* What you need to do
Please repeat all of the records, keeping every word unchanged.

- Opening Delimiter -

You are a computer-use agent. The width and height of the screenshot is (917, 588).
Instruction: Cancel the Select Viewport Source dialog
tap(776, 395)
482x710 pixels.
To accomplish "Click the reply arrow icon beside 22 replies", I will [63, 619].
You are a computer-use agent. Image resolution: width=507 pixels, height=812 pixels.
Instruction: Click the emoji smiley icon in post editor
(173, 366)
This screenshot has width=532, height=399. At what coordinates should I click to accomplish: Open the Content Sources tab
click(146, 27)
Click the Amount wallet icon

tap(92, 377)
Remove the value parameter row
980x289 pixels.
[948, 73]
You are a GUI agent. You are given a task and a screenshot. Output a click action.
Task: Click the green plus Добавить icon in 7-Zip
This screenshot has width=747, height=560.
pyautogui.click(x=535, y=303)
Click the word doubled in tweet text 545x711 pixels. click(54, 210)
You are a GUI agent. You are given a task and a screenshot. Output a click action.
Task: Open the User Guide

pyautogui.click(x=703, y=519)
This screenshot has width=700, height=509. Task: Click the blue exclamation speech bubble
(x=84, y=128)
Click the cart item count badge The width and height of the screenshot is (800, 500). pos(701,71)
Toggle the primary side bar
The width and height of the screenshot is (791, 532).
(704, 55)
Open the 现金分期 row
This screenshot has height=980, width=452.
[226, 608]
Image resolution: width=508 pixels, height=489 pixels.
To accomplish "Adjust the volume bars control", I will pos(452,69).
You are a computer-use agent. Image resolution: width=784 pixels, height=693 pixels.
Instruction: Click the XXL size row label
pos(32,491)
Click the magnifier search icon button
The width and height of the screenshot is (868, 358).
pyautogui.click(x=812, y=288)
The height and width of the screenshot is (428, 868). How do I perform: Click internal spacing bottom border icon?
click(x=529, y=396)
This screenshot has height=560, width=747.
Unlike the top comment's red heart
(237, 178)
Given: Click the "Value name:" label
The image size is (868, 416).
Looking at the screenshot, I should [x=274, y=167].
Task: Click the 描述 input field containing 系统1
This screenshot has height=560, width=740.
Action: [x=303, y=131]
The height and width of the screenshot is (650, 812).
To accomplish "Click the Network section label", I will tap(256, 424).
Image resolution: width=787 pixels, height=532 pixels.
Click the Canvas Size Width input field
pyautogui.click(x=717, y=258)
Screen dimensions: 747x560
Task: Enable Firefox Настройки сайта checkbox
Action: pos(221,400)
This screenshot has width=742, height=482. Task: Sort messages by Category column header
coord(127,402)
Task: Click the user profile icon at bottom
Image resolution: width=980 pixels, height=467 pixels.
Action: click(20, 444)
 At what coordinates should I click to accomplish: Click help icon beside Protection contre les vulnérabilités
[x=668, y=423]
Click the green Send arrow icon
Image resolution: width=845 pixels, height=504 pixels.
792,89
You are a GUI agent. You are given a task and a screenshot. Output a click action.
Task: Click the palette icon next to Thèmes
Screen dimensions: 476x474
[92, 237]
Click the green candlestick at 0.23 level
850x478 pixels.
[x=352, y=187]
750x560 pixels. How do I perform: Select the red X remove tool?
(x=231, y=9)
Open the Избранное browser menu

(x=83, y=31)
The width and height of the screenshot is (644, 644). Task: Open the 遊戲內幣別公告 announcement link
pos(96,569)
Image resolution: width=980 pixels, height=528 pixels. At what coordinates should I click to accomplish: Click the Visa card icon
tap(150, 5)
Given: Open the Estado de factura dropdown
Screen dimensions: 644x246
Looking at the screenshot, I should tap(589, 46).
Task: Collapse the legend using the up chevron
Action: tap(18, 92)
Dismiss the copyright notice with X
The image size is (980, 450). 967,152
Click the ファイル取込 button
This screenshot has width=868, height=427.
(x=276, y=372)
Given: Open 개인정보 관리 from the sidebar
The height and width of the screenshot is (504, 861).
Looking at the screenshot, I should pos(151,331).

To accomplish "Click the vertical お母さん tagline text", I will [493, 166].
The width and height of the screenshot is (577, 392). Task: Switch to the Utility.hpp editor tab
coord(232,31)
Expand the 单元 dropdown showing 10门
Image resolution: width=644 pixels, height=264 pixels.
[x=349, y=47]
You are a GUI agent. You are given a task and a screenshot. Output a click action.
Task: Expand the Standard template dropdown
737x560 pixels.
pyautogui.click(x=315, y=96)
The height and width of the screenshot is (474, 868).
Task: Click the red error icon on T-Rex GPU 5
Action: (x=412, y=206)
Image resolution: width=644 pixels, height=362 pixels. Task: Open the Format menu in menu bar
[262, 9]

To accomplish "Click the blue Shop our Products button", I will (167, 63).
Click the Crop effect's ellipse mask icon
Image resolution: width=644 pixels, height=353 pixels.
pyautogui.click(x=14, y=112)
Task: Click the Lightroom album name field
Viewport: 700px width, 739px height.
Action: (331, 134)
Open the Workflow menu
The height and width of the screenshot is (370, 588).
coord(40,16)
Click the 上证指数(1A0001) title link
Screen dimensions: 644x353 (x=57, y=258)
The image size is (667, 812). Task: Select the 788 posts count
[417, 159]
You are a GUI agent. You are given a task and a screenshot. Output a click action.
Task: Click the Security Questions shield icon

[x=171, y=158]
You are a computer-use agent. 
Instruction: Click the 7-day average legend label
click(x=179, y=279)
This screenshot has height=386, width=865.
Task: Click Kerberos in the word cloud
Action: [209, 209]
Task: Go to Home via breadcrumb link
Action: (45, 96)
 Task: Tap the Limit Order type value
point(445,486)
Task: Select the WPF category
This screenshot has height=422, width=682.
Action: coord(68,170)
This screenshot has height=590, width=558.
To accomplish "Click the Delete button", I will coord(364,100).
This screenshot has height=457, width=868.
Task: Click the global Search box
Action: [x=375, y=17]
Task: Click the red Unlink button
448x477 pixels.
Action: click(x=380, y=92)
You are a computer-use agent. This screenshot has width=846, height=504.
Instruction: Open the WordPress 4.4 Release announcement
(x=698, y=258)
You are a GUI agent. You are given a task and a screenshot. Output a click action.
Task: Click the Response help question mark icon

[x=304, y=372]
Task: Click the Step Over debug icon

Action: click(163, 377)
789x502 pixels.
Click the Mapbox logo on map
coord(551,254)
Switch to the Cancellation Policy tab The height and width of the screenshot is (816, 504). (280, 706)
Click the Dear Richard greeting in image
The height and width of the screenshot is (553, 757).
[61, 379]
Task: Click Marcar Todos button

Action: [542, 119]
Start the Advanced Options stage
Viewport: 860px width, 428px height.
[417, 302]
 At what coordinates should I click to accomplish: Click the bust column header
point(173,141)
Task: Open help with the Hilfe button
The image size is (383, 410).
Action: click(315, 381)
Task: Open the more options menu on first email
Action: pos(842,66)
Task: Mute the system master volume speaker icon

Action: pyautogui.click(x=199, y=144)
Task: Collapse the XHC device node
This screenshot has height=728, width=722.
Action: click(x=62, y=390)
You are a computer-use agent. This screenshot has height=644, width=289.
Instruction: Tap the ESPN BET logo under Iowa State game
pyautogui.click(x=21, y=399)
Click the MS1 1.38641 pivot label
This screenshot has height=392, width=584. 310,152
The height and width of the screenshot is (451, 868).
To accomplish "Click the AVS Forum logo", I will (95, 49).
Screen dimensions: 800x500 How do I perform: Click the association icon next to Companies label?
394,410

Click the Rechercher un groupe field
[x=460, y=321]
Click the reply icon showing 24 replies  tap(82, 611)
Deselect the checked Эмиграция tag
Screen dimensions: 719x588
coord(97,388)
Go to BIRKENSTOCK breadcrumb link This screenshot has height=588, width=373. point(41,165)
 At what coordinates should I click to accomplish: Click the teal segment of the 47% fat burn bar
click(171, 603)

- Closing Delimiter -

* Output of the task
You are a computer-use agent. The width and height of the screenshot is (917, 588).
Instruction: Cancel the Select Viewport Source dialog
tap(776, 395)
482x710 pixels.
To accomplish "Click the reply arrow icon beside 22 replies", I will [63, 619].
You are a computer-use agent. Image resolution: width=507 pixels, height=812 pixels.
Instruction: Click the emoji smiley icon in post editor
(173, 366)
This screenshot has width=532, height=399. At what coordinates should I click to accomplish: Open the Content Sources tab
click(146, 27)
Click the Amount wallet icon

tap(92, 377)
Remove the value parameter row
980x289 pixels.
[948, 73]
You are a GUI agent. You are given a task and a screenshot. Output a click action.
Task: Click the green plus Добавить icon in 7-Zip
This screenshot has width=747, height=560.
pyautogui.click(x=535, y=303)
Click the word doubled in tweet text 545x711 pixels. click(54, 210)
You are a GUI agent. You are given a task and a screenshot. Output a click action.
Task: Open the User Guide

pyautogui.click(x=703, y=519)
This screenshot has width=700, height=509. Task: Click the blue exclamation speech bubble
(x=84, y=128)
Click the cart item count badge The width and height of the screenshot is (800, 500). pos(701,71)
Toggle the primary side bar
The width and height of the screenshot is (791, 532).
(704, 55)
Open the 现金分期 row
This screenshot has height=980, width=452.
[226, 608]
Image resolution: width=508 pixels, height=489 pixels.
To accomplish "Adjust the volume bars control", I will pos(452,69).
You are a computer-use agent. Image resolution: width=784 pixels, height=693 pixels.
Instruction: Click the XXL size row label
pos(32,491)
Click the magnifier search icon button
The width and height of the screenshot is (868, 358).
pyautogui.click(x=812, y=288)
The height and width of the screenshot is (428, 868). How do I perform: Click internal spacing bottom border icon?
click(x=529, y=396)
This screenshot has height=560, width=747.
Unlike the top comment's red heart
(237, 178)
Given: Click the "Value name:" label
The image size is (868, 416).
Looking at the screenshot, I should [x=274, y=167].
Task: Click the 描述 input field containing 系统1
This screenshot has height=560, width=740.
Action: [x=303, y=131]
The height and width of the screenshot is (650, 812).
To accomplish "Click the Network section label", I will tap(256, 424).
Image resolution: width=787 pixels, height=532 pixels.
Click the Canvas Size Width input field
pyautogui.click(x=717, y=258)
Screen dimensions: 747x560
Task: Enable Firefox Настройки сайта checkbox
Action: pos(221,400)
This screenshot has width=742, height=482. Task: Sort messages by Category column header
coord(127,402)
Task: Click the user profile icon at bottom
Image resolution: width=980 pixels, height=467 pixels.
Action: click(20, 444)
 At what coordinates should I click to accomplish: Click help icon beside Protection contre les vulnérabilités
[x=668, y=423]
Click the green Send arrow icon
Image resolution: width=845 pixels, height=504 pixels.
792,89
You are a GUI agent. You are given a task and a screenshot. Output a click action.
Task: Click the palette icon next to Thèmes
Screen dimensions: 476x474
[92, 237]
Click the green candlestick at 0.23 level
850x478 pixels.
[x=352, y=187]
750x560 pixels. How do I perform: Select the red X remove tool?
(x=231, y=9)
Open the Избранное browser menu

(x=83, y=31)
The width and height of the screenshot is (644, 644). Task: Open the 遊戲內幣別公告 announcement link
pos(96,569)
Image resolution: width=980 pixels, height=528 pixels. At what coordinates should I click to accomplish: Click the Visa card icon
tap(150, 5)
Given: Open the Estado de factura dropdown
Screen dimensions: 644x246
Looking at the screenshot, I should tap(589, 46).
Task: Collapse the legend using the up chevron
Action: tap(18, 92)
Dismiss the copyright notice with X
The image size is (980, 450). 967,152
Click the ファイル取込 button
This screenshot has width=868, height=427.
(x=276, y=372)
Given: Open 개인정보 관리 from the sidebar
The height and width of the screenshot is (504, 861).
Looking at the screenshot, I should pos(151,331).

To accomplish "Click the vertical お母さん tagline text", I will [493, 166].
The width and height of the screenshot is (577, 392). Task: Switch to the Utility.hpp editor tab
coord(232,31)
Expand the 单元 dropdown showing 10门
Image resolution: width=644 pixels, height=264 pixels.
[x=349, y=47]
You are a GUI agent. You are given a task and a screenshot. Output a click action.
Task: Expand the Standard template dropdown
737x560 pixels.
pyautogui.click(x=315, y=96)
The height and width of the screenshot is (474, 868).
Task: Click the red error icon on T-Rex GPU 5
Action: (x=412, y=206)
Image resolution: width=644 pixels, height=362 pixels. Task: Open the Format menu in menu bar
[262, 9]

To accomplish "Click the blue Shop our Products button", I will (167, 63).
Click the Crop effect's ellipse mask icon
Image resolution: width=644 pixels, height=353 pixels.
pyautogui.click(x=14, y=112)
Task: Click the Lightroom album name field
Viewport: 700px width, 739px height.
Action: (331, 134)
Open the Workflow menu
The height and width of the screenshot is (370, 588).
coord(40,16)
Click the 上证指数(1A0001) title link
Screen dimensions: 644x353 (x=57, y=258)
The image size is (667, 812). Task: Select the 788 posts count
[417, 159]
You are a GUI agent. You are given a task and a screenshot. Output a click action.
Task: Click the Security Questions shield icon

[x=171, y=158]
You are a computer-use agent. 
Instruction: Click the 7-day average legend label
click(x=179, y=279)
This screenshot has height=386, width=865.
Task: Click Kerberos in the word cloud
Action: [209, 209]
Task: Go to Home via breadcrumb link
Action: (45, 96)
 Task: Tap the Limit Order type value
point(445,486)
Task: Select the WPF category
This screenshot has height=422, width=682.
Action: coord(68,170)
This screenshot has height=590, width=558.
To accomplish "Click the Delete button", I will coord(364,100).
This screenshot has height=457, width=868.
Task: Click the global Search box
Action: [x=375, y=17]
Task: Click the red Unlink button
448x477 pixels.
Action: click(x=380, y=92)
You are a computer-use agent. This screenshot has width=846, height=504.
Instruction: Open the WordPress 4.4 Release announcement
(x=698, y=258)
You are a GUI agent. You are given a task and a screenshot. Output a click action.
Task: Click the Response help question mark icon

[x=304, y=372]
Task: Click the Step Over debug icon

Action: click(163, 377)
789x502 pixels.
Click the Mapbox logo on map
coord(551,254)
Switch to the Cancellation Policy tab The height and width of the screenshot is (816, 504). (280, 706)
Click the Dear Richard greeting in image
The height and width of the screenshot is (553, 757).
[61, 379]
Task: Click Marcar Todos button

Action: [542, 119]
Start the Advanced Options stage
Viewport: 860px width, 428px height.
[417, 302]
 At what coordinates should I click to accomplish: Click the bust column header
point(173,141)
Task: Open help with the Hilfe button
The image size is (383, 410).
Action: click(315, 381)
Task: Open the more options menu on first email
Action: pos(842,66)
Task: Mute the system master volume speaker icon

Action: pyautogui.click(x=199, y=144)
Task: Collapse the XHC device node
This screenshot has height=728, width=722.
Action: click(x=62, y=390)
You are a computer-use agent. This screenshot has height=644, width=289.
Instruction: Tap the ESPN BET logo under Iowa State game
pyautogui.click(x=21, y=399)
Click the MS1 1.38641 pivot label
This screenshot has height=392, width=584. 310,152
The height and width of the screenshot is (451, 868).
To accomplish "Click the AVS Forum logo", I will (95, 49).
Screen dimensions: 800x500 How do I perform: Click the association icon next to Companies label?
394,410

Click the Rechercher un groupe field
[x=460, y=321]
Click the reply icon showing 24 replies  tap(82, 611)
Deselect the checked Эмиграция tag
Screen dimensions: 719x588
coord(97,388)
Go to BIRKENSTOCK breadcrumb link This screenshot has height=588, width=373. point(41,165)
 At what coordinates should I click to accomplish: Click the teal segment of the 47% fat burn bar
click(171, 603)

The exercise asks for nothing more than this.